M. de Balzac, qui a été nommé président à l’unanimité en remplacement de M. Villemain, aidera peut-être au même résultat par des moyens contraires. Homme d’imagination et de fantaisie, il la porte trop aisément en des sujets qui en sont peu susceptibles, et il pousse, sans y songer, à des conséquences fabuleuses dont chaque œil peut redresser de lui-même l’illusion. Sa lettre sur la propriété littéraire que nous avons déjà indiquée, est faite par ce genre d’excès pour remettre les choses au vrai point de vue : elle ne tend à rien moins qu’à proposer au gouvernement d’acheter les œuvres des dix ou douze maréchaux de France, à commencer par celles de l’auteur lui-même qui s’évalue à deux millions, si j’ai bien compris.
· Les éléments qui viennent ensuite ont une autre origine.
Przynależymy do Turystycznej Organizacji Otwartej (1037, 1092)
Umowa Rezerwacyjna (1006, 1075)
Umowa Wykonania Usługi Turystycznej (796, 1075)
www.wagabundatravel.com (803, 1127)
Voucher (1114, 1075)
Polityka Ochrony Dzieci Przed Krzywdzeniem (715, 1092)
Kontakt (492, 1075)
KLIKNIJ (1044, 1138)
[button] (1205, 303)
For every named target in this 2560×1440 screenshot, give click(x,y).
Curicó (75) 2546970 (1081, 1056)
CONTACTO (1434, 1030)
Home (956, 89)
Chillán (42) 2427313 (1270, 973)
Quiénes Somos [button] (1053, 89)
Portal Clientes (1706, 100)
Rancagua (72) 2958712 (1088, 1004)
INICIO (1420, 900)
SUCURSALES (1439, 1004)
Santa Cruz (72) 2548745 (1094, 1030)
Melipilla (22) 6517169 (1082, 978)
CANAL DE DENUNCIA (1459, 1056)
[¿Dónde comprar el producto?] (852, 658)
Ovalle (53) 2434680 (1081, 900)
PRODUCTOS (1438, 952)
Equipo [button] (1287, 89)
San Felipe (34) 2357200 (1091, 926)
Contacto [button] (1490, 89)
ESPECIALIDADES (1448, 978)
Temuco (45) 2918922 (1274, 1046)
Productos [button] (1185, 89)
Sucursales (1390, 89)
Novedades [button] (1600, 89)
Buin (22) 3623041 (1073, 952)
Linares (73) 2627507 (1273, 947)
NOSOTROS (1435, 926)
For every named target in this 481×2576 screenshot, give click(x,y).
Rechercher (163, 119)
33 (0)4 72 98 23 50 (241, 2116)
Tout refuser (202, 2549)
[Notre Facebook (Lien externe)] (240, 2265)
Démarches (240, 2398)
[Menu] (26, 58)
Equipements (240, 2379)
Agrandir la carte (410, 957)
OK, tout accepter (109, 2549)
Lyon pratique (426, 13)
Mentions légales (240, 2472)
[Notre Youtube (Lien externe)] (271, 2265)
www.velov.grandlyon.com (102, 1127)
Vous imaginez-vous le gouvernement désintéressant l’auteur de la Physiologie du Mariage afin de la mieux répandre, et débitant les Contes drolatiques comme on vend du papier timbré ? Des conséquences, si drolatiques sont très propres à faire rentrer en lui-même le démon de la propriété littéraire, dont. M. de Balzac n’a peut-être voulu, après tout, que se moquer agréablement.

Non ; quel que soit à chaque crise son redoublement d’espérance et d’audace, la littérature industrielle ne triomphera pas ; elle n’organisera rien de grand ni de fécond pour les lettres, parce que l’inspiration n’est pas là. Déjà en deux ou trois circonstances notables, depuis plusieurs années, elle a échoué fastueusement. Elle avait rallié des noms, des plumes célèbres, sans lien vrai ; elle les a compromises, décréditées plutôt en détail, sans en rien tirer de collectif ni de puissant. Déjà on l’a vue à l’œuvre dans cette entreprise, gigantesque qui s’intitulait l’Europe littéraire, une autre fois dans la Chronique de Paris renouvelée, une autre fois et plus récemment dans la presse à quarante francs. Au théâtre, elle a eu à sa dévotion la scène de la Renaissance : qu’en a-t-elle fait ? Grace aux promptes rivalités, aux défections, aux exigences, cet instrument dérouté se réfugie dans la musique et se sauve, comme il peut, par des traductions d’opéra italien. Le drame industriel a eu, à d’autres moments, d’autres théâtres encore, la porte Saint-Martin, l’Odéon, les Français même, qui, pour n’en pas subir les conditions ruineuses, ont dû bientôt l’éloigner ou ne s’y ouvrir qu’avec précaution. Cette littérature en un mot, qu’on est fâché d’avoir tant de fois à nommer industrielle quand on sait quels noms s’y trouvent mêlés, a eu le vouloir et les instruments d’innovation, les capitaux et les talents, elle a toujours tout gaspillé : l’idée morale était absente, même la moindre ; la cupidité égoïste d’un chacun portait bientôt ruine à l’ensemble.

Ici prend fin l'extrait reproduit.